» EXERCISE DESCRIPTION
Write out every line of the listing below exactly as it appears, without changing anything.

** Begin GIVEN DATA **

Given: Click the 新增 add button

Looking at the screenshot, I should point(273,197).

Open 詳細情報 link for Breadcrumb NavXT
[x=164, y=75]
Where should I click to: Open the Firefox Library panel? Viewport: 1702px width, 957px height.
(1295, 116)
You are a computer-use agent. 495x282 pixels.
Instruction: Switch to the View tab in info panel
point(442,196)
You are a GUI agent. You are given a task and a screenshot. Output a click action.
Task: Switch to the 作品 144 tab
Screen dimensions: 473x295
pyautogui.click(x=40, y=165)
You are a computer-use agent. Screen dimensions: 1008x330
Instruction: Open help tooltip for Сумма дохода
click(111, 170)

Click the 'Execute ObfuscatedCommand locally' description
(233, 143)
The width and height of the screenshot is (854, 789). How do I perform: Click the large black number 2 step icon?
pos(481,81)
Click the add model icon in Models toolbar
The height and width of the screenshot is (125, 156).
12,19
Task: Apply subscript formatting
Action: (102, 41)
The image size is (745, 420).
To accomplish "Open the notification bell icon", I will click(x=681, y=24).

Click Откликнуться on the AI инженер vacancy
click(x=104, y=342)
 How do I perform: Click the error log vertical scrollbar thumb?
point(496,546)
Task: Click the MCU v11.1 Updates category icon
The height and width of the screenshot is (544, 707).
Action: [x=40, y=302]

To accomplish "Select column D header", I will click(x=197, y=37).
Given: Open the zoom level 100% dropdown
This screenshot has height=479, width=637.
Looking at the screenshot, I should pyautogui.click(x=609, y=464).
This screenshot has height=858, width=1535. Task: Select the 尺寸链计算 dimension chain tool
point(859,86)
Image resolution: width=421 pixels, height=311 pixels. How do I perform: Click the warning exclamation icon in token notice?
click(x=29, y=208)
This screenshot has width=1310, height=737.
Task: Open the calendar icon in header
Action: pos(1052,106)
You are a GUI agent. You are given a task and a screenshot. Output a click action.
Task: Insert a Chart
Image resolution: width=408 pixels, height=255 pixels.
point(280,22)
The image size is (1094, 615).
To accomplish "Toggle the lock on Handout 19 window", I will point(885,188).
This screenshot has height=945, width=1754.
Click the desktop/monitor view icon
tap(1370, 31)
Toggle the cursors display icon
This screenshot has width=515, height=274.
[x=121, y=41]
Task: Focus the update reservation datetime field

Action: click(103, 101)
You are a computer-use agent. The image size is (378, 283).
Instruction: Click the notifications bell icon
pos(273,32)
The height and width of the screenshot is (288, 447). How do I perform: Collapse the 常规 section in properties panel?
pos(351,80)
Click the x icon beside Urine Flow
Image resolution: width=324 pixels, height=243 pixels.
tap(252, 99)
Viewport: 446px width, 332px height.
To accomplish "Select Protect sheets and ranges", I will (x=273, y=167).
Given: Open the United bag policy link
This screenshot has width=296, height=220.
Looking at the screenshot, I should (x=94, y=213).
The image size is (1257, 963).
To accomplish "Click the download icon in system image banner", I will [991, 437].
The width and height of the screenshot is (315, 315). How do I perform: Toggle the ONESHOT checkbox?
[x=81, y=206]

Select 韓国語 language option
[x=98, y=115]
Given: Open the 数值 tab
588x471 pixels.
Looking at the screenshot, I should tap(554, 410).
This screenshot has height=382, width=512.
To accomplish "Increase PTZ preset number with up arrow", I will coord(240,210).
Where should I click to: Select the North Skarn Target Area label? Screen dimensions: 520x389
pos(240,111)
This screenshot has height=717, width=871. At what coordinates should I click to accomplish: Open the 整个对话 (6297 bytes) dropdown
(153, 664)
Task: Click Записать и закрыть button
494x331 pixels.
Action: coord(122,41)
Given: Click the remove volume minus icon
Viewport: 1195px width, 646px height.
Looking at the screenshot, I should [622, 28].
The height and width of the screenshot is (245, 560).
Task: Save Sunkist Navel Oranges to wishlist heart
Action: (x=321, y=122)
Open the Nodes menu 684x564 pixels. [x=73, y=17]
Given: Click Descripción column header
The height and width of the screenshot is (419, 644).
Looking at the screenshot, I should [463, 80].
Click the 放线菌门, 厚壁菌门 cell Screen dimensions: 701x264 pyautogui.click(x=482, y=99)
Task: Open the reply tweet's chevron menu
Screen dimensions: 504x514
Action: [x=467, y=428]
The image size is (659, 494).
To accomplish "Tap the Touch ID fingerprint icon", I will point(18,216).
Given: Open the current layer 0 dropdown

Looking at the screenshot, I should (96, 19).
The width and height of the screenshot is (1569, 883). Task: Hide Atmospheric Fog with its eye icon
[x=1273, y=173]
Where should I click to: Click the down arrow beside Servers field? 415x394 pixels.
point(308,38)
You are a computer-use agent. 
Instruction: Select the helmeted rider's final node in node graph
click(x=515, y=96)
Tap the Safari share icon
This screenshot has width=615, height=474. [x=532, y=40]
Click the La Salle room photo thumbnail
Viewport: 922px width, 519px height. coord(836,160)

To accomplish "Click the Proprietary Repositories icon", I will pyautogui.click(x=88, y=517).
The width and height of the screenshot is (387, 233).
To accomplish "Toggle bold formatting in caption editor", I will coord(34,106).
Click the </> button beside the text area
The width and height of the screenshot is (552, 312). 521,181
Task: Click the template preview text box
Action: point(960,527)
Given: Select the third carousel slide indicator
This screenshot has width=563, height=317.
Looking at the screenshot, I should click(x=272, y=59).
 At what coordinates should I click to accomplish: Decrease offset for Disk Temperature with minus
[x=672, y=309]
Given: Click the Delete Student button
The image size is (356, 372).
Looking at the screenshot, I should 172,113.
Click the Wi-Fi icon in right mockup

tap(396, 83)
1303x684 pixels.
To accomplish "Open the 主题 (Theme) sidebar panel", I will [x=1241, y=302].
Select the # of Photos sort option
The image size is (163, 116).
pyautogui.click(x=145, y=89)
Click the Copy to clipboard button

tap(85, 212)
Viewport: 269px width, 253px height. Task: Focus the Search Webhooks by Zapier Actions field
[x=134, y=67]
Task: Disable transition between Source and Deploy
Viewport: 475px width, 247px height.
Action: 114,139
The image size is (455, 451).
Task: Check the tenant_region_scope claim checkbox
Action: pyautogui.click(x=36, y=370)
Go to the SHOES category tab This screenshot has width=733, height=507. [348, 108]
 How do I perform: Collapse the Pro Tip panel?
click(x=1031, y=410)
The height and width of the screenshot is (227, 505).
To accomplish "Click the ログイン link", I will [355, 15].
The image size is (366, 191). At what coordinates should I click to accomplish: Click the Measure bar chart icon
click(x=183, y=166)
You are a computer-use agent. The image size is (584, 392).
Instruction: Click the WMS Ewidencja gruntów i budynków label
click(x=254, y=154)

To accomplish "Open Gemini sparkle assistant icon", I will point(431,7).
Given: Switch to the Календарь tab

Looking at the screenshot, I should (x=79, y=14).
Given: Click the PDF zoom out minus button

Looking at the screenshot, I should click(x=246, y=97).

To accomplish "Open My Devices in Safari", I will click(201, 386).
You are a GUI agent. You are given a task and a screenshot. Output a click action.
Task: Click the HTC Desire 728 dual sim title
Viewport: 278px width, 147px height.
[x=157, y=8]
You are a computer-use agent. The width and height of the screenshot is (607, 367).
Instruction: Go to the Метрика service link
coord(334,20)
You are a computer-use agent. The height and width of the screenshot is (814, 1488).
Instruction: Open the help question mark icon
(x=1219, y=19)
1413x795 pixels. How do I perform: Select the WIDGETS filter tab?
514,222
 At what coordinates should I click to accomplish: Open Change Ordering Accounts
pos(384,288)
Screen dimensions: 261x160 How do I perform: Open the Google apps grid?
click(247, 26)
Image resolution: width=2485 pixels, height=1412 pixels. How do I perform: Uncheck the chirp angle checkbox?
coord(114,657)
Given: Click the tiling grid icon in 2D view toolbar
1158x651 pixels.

** End GIVEN DATA **

» EXERCISE OUTPUT
Given: Click the 新增 add button

Looking at the screenshot, I should point(273,197).

Open 詳細情報 link for Breadcrumb NavXT
[x=164, y=75]
Where should I click to: Open the Firefox Library panel? Viewport: 1702px width, 957px height.
(1295, 116)
You are a computer-use agent. 495x282 pixels.
Instruction: Switch to the View tab in info panel
point(442,196)
You are a GUI agent. You are given a task and a screenshot. Output a click action.
Task: Switch to the 作品 144 tab
Screen dimensions: 473x295
pyautogui.click(x=40, y=165)
You are a computer-use agent. Screen dimensions: 1008x330
Instruction: Open help tooltip for Сумма дохода
click(111, 170)

Click the 'Execute ObfuscatedCommand locally' description
(233, 143)
The width and height of the screenshot is (854, 789). How do I perform: Click the large black number 2 step icon?
pos(481,81)
Click the add model icon in Models toolbar
The height and width of the screenshot is (125, 156).
12,19
Task: Apply subscript formatting
Action: (102, 41)
The image size is (745, 420).
To accomplish "Open the notification bell icon", I will click(x=681, y=24).

Click Откликнуться on the AI инженер vacancy
click(x=104, y=342)
 How do I perform: Click the error log vertical scrollbar thumb?
point(496,546)
Task: Click the MCU v11.1 Updates category icon
The height and width of the screenshot is (544, 707).
Action: [x=40, y=302]

To accomplish "Select column D header", I will click(x=197, y=37).
Given: Open the zoom level 100% dropdown
This screenshot has height=479, width=637.
Looking at the screenshot, I should pyautogui.click(x=609, y=464).
This screenshot has height=858, width=1535. Task: Select the 尺寸链计算 dimension chain tool
point(859,86)
Image resolution: width=421 pixels, height=311 pixels. How do I perform: Click the warning exclamation icon in token notice?
click(x=29, y=208)
This screenshot has width=1310, height=737.
Task: Open the calendar icon in header
Action: pos(1052,106)
You are a GUI agent. You are given a task and a screenshot. Output a click action.
Task: Insert a Chart
Image resolution: width=408 pixels, height=255 pixels.
point(280,22)
The image size is (1094, 615).
To accomplish "Toggle the lock on Handout 19 window", I will point(885,188).
This screenshot has height=945, width=1754.
Click the desktop/monitor view icon
tap(1370, 31)
Toggle the cursors display icon
This screenshot has width=515, height=274.
[x=121, y=41]
Task: Focus the update reservation datetime field

Action: click(103, 101)
You are a computer-use agent. The image size is (378, 283).
Instruction: Click the notifications bell icon
pos(273,32)
The height and width of the screenshot is (288, 447). How do I perform: Collapse the 常规 section in properties panel?
pos(351,80)
Click the x icon beside Urine Flow
Image resolution: width=324 pixels, height=243 pixels.
tap(252, 99)
Viewport: 446px width, 332px height.
To accomplish "Select Protect sheets and ranges", I will (x=273, y=167).
Given: Open the United bag policy link
This screenshot has width=296, height=220.
Looking at the screenshot, I should (x=94, y=213).
The image size is (1257, 963).
To accomplish "Click the download icon in system image banner", I will [991, 437].
The width and height of the screenshot is (315, 315). How do I perform: Toggle the ONESHOT checkbox?
[x=81, y=206]

Select 韓国語 language option
[x=98, y=115]
Given: Open the 数值 tab
588x471 pixels.
Looking at the screenshot, I should tap(554, 410).
This screenshot has height=382, width=512.
To accomplish "Increase PTZ preset number with up arrow", I will coord(240,210).
Where should I click to: Select the North Skarn Target Area label? Screen dimensions: 520x389
pos(240,111)
This screenshot has height=717, width=871. At what coordinates should I click to accomplish: Open the 整个对话 (6297 bytes) dropdown
(153, 664)
Task: Click Записать и закрыть button
494x331 pixels.
Action: coord(122,41)
Given: Click the remove volume minus icon
Viewport: 1195px width, 646px height.
Looking at the screenshot, I should [622, 28].
The height and width of the screenshot is (245, 560).
Task: Save Sunkist Navel Oranges to wishlist heart
Action: (x=321, y=122)
Open the Nodes menu 684x564 pixels. [x=73, y=17]
Given: Click Descripción column header
The height and width of the screenshot is (419, 644).
Looking at the screenshot, I should [463, 80].
Click the 放线菌门, 厚壁菌门 cell Screen dimensions: 701x264 pyautogui.click(x=482, y=99)
Task: Open the reply tweet's chevron menu
Screen dimensions: 504x514
Action: [x=467, y=428]
The image size is (659, 494).
To accomplish "Tap the Touch ID fingerprint icon", I will point(18,216).
Given: Open the current layer 0 dropdown

Looking at the screenshot, I should (96, 19).
The width and height of the screenshot is (1569, 883). Task: Hide Atmospheric Fog with its eye icon
[x=1273, y=173]
Where should I click to: Click the down arrow beside Servers field? 415x394 pixels.
point(308,38)
You are a computer-use agent. 
Instruction: Select the helmeted rider's final node in node graph
click(x=515, y=96)
Tap the Safari share icon
This screenshot has width=615, height=474. [x=532, y=40]
Click the La Salle room photo thumbnail
Viewport: 922px width, 519px height. coord(836,160)

To accomplish "Click the Proprietary Repositories icon", I will pyautogui.click(x=88, y=517).
The width and height of the screenshot is (387, 233).
To accomplish "Toggle bold formatting in caption editor", I will coord(34,106).
Click the </> button beside the text area
The width and height of the screenshot is (552, 312). 521,181
Task: Click the template preview text box
Action: point(960,527)
Given: Select the third carousel slide indicator
This screenshot has width=563, height=317.
Looking at the screenshot, I should click(x=272, y=59).
 At what coordinates should I click to accomplish: Decrease offset for Disk Temperature with minus
[x=672, y=309]
Given: Click the Delete Student button
The image size is (356, 372).
Looking at the screenshot, I should 172,113.
Click the Wi-Fi icon in right mockup

tap(396, 83)
1303x684 pixels.
To accomplish "Open the 主题 (Theme) sidebar panel", I will [x=1241, y=302].
Select the # of Photos sort option
The image size is (163, 116).
pyautogui.click(x=145, y=89)
Click the Copy to clipboard button

tap(85, 212)
Viewport: 269px width, 253px height. Task: Focus the Search Webhooks by Zapier Actions field
[x=134, y=67]
Task: Disable transition between Source and Deploy
Viewport: 475px width, 247px height.
Action: 114,139
The image size is (455, 451).
Task: Check the tenant_region_scope claim checkbox
Action: pyautogui.click(x=36, y=370)
Go to the SHOES category tab This screenshot has width=733, height=507. [348, 108]
 How do I perform: Collapse the Pro Tip panel?
click(x=1031, y=410)
The height and width of the screenshot is (227, 505).
To accomplish "Click the ログイン link", I will [355, 15].
The image size is (366, 191). At what coordinates should I click to accomplish: Click the Measure bar chart icon
click(x=183, y=166)
You are a computer-use agent. The image size is (584, 392).
Instruction: Click the WMS Ewidencja gruntów i budynków label
click(x=254, y=154)

To accomplish "Open Gemini sparkle assistant icon", I will point(431,7).
Given: Switch to the Календарь tab

Looking at the screenshot, I should (x=79, y=14).
Given: Click the PDF zoom out minus button

Looking at the screenshot, I should click(x=246, y=97).

To accomplish "Open My Devices in Safari", I will click(201, 386).
You are a GUI agent. You are given a task and a screenshot. Output a click action.
Task: Click the HTC Desire 728 dual sim title
Viewport: 278px width, 147px height.
[x=157, y=8]
You are a computer-use agent. The width and height of the screenshot is (607, 367).
Instruction: Go to the Метрика service link
coord(334,20)
You are a computer-use agent. The height and width of the screenshot is (814, 1488).
Instruction: Open the help question mark icon
(x=1219, y=19)
1413x795 pixels. How do I perform: Select the WIDGETS filter tab?
514,222
 At what coordinates should I click to accomplish: Open Change Ordering Accounts
pos(384,288)
Screen dimensions: 261x160 How do I perform: Open the Google apps grid?
click(247, 26)
Image resolution: width=2485 pixels, height=1412 pixels. How do I perform: Uncheck the chirp angle checkbox?
coord(114,657)
Given: Click the tiling grid icon in 2D view toolbar
1158x651 pixels.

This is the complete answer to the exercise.